You might want to consider separating out the NLB into a remote box so the servers are single NIC.
I havn't seen Windows NLB Clustering features but the Docs showed there was a remote option.
We currently use a Kemp NLB and it works like a charm for the Console connections on 6 Management servers and 5 Portal servers. Plus offloading the SSL traffic.
Yeah I need to poke around a bit, I feel I'm so close to getting this up and running. The funny thing is when I first configured all these servers, it actually worked, for all of a few hours, and then stopped. Like I could actually connect to the console and website as the NLB name. As far as I know, I haven't changed anything since then.
Oh one other thing - while it only has the one server, my dev environment is set up the exact same way, and I am able to make it work, so I'm assuming it's just the way it's trying to pass traffic around the horn.
Do you use the free Kemp NLB solution?
We have physical hardware pair in a cluster mode as it supports much more then just the SCSM solution.
Gotcha, that's pretty cool.
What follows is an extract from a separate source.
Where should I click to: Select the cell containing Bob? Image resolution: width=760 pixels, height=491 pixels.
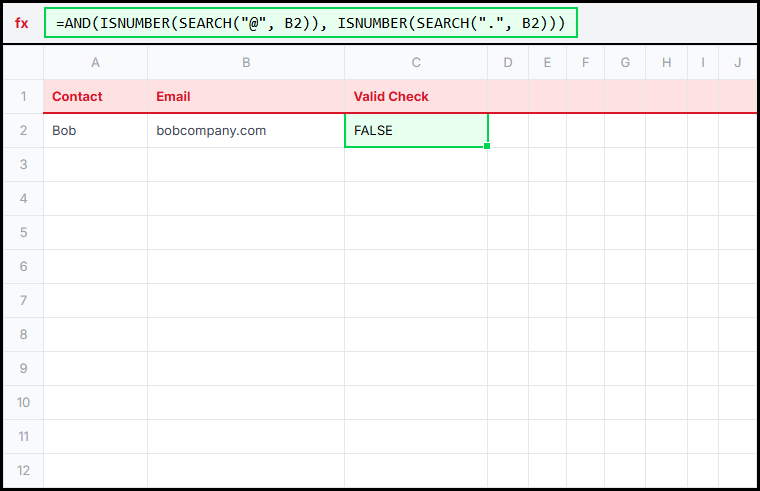pyautogui.click(x=95, y=130)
So I've been troubleshooting this more, and he's what I've found:
I've stopped two of the servers, so right now there's only one server responding in the cluster. I'm taking DNS out of the equation for now, and just focusing on getting things to respond through IP addresses.
What I've found is that the Cireson web portal works through the MGMT NIC IP address, but not through the NLB NIC. I'm convinced I've messed up the NLB config, but I'm not sure how, or how to fix it yet.
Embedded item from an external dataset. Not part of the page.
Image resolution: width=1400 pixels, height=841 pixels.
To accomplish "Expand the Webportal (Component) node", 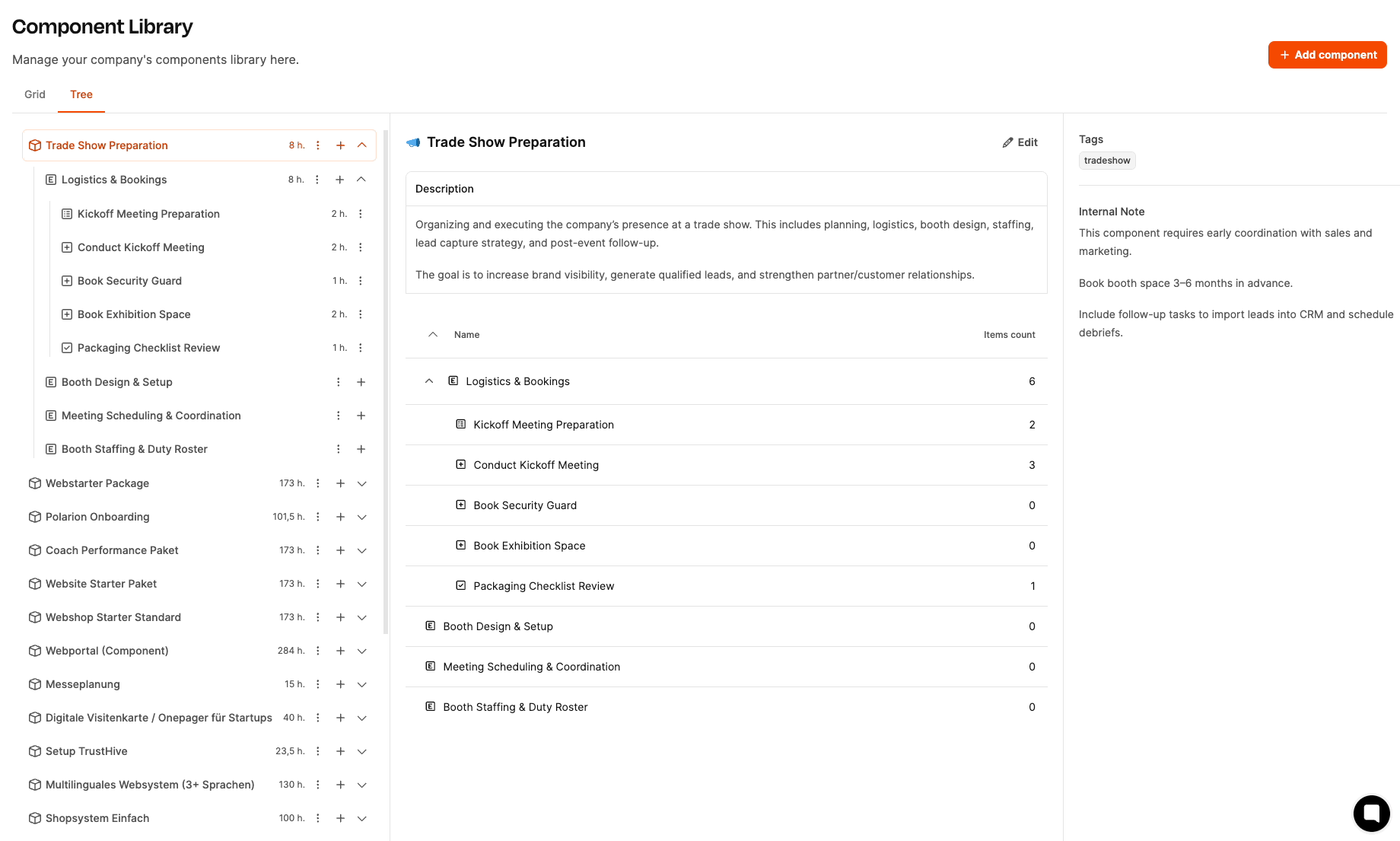I will pyautogui.click(x=362, y=651).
So, each server has two NICs, a MGMT NIC with the MGMT IP, and the NLB NIC, with the NLB IP and the Cluster IP.
So I can hit the portal using the IP address of the MGMT IP of all three servers:
https://[MGMT NIC IP on MGTServer1]/View/94ecd540-714b-49dc-82d1-0b34bf11888f
https://[MGMT NIC IP on MGTServer2]/View/94ecd540-714b-49dc-82d1-0b34bf11888f
https://[MGMT NIC IP on MGTServer3]/View/94ecd540-714b-49dc-82d1-0b34bf11888f
And of course the NLB name (servicedesk) isn't going to work, because it's the cluster name for the NLB IPs on the NLB NICs.
As I stated earlier, I'm no NLB expert by any means, so I'm trying to figure out what the config for this should look like.
Im my dev environment, which is set up the exact same way except with only one server in the NLB cluster, I can hit the portal by hostname but not by any of the 3 IPs! Weird stuff.
I figured I'd let you know my findings so far. 👍️
Ok, classic case of pulling every lever except for the one you need to pull. I finally pulled the right lever today. I changed the cluster mode from unicast to multicast (even though i was in an acceptable unicast format), and poof - everything works. Everything pings, everything balances, web page loads and console loads by hostname in various states of NLB server availability. Brian, thank you for giving this a shot with me!